It's that time of year again: November, otherwise known as National Novel Writing Month. Why somebody somewhere decided that a work of fiction could or should be hammered out in 30 days originally mystified me.
The idea behind this month-long race is that you pour out your fictive soul in 30 days and 50,000 words. As the website notes:
"National Novel Writing Month (NaNoWriMo) is a fun, seat-of-your-pants approach to creative writing... Valuing enthusiasm, determination, and a deadline, NaNoWriMo is for anyone who has ever thought fleetingly about writing a novel."
Four years ago this month, I put aside all my skepticism. I have written three novels (published two) and I am well aware of how much work goes into writing a novel. Still, I decided to respond to my writer friend Lori's challenge to try it out on my fourth book.
I was fast out of the starting gate and was thinking that it might just work -- since I had already played with the plot for this novel over and over again. I thought to myself, you have the pieces, and the plot, all you need to do is weave them together in a coherent way. Somehow, it really seemed doable
For the first few days, I was going great guns, turning out chapter after chapter (You can read the first installment of Sister Mysteries on line, because I decided to try writing the novel on-line in a blog.)
Still, it quickly became apparent to me that there was no way I could keep up. There was no way I could meet the NaNoWriNo deadline. My chapters kept expanding and morphing and getting more complicated. I'd finish one chapter and realize that I needed another chapter that I hadn't counted on in my original plan.
So when November 30th came along, I was only at Chapter ten.
Curiously, though, I didn't consider myself a failure for missing the 30-day deadline (and neither did my friend Lori.) Because after ten chapters, I was convinced I could write the book I wanted so much to write.
In the end, it has taken me four years to reach the last chapter of Sister Mysteries (which is coming soon!)
I make no apologies for taking four years rather than four weeks to turn out the tome. After all, it took me four (or five) years to write my first novel, Dreaming Maples. In that novel, like Sister Mysteries, I had to do more than just write 50,000 words. Writing a novel forces you to create a whole world for your characters to inhabit. You learn about that world by endlessly writing and rewriting, seeing and re-seeing. Just to give you an idea, to produce my first novel of 425 pages, I wrote perhaps 2,000 or more PAGES that never appeared in the final product. To be a novelist you have to have many skills but perhaps the most important "skill" is patience! (Just ask my friend Lori who, until recently, tried for many years to turn out her first novel.)

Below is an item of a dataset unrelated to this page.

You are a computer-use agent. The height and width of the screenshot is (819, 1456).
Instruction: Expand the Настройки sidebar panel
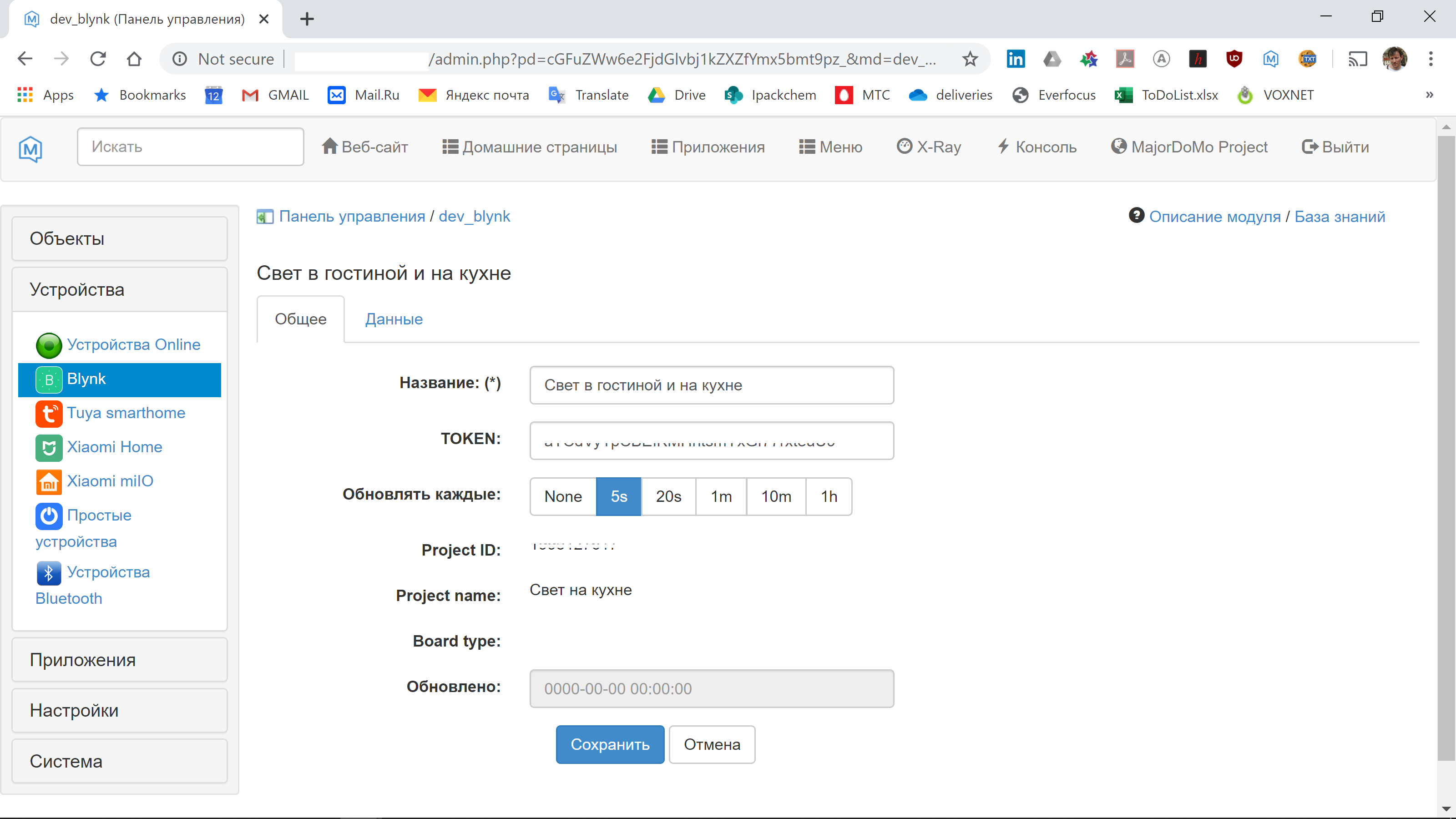[x=119, y=710]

I often tell my fiction-writing students that when you write a short story, it's like holding a baby. You can keep the happy little creature bouncing in your lap or riding on your shoulder for the relatively short period it takes to produce a short piece of fiction.
But when you write a novel, be prepared to wrestle with a mammoth octopus -- one that will enfold you in its all powerful tentacles and squeeze you dry for a long long time. Writing a book is a little like getting married: you are through-the-roof ecstatic when you first jump in, but you may very well lose your enthusiasm after a couple (or more) years. Writing a novel takes over your mind and your life. You have to be willing to yield control to a higher writing power (some writers might go religious here, and I suppose that I am one of those.)

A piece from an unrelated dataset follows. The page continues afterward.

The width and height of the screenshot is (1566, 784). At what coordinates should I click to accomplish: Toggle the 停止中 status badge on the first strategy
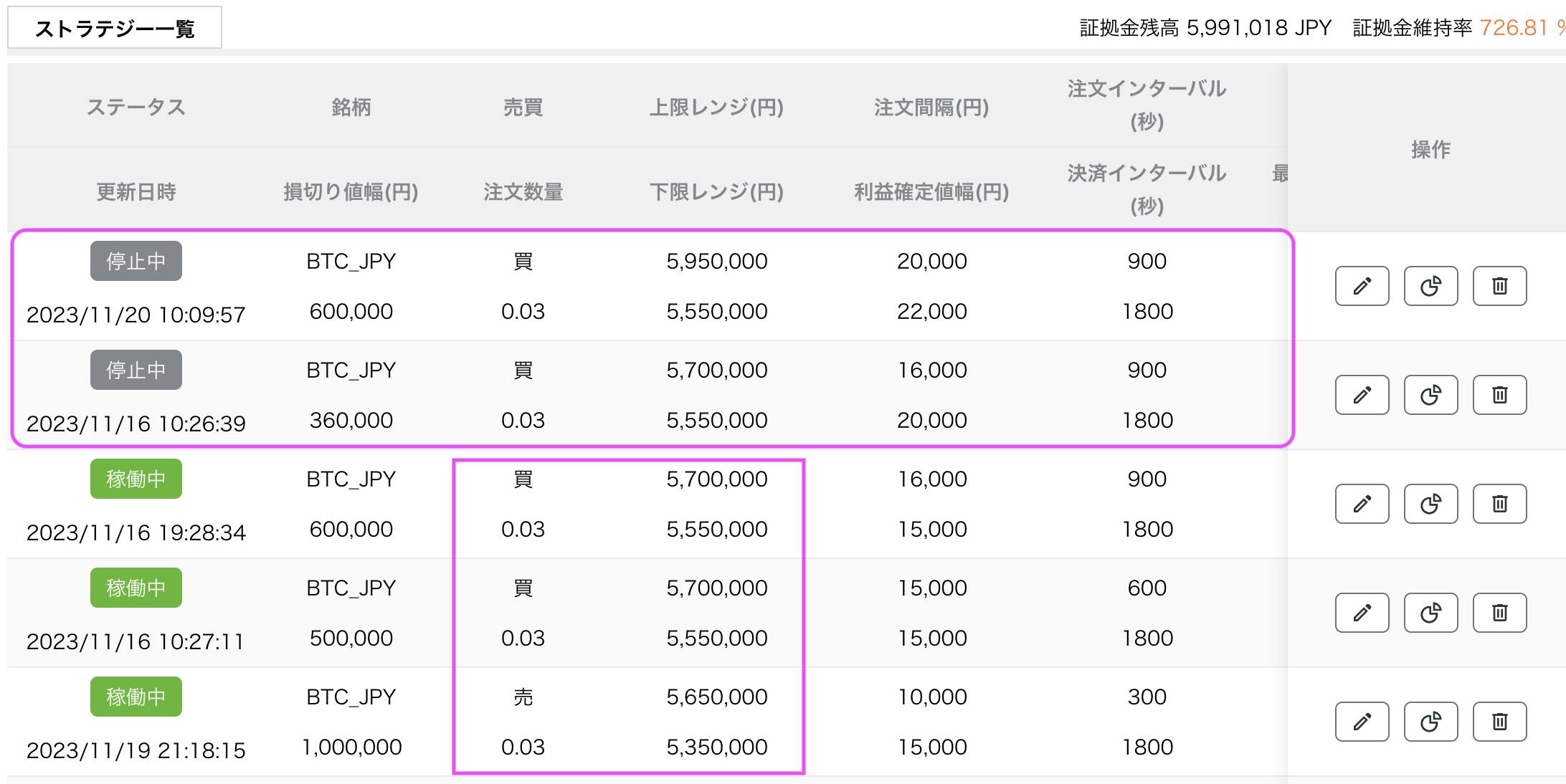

In any case, it isn't so bad that the NaNoWri/Mo folks have given "anyone" the chance to try their hand at hammering out a novel. After all, I seem to recall that it took William Faulkner only six weeks to churn out As I Lay Dying.
Even though many people might very well fail to meet the November deadline, they're going to work up an enthusiasm that carries beyond the month. After years of dreaming about writing a novel, a person may find a real momentum and commitment going forward. Indeed they may very well decide to push on and find a way to their own endings. And for that I say many, many thanks NaNoWri/Mo. I am deeply grateful that I am one of those writers!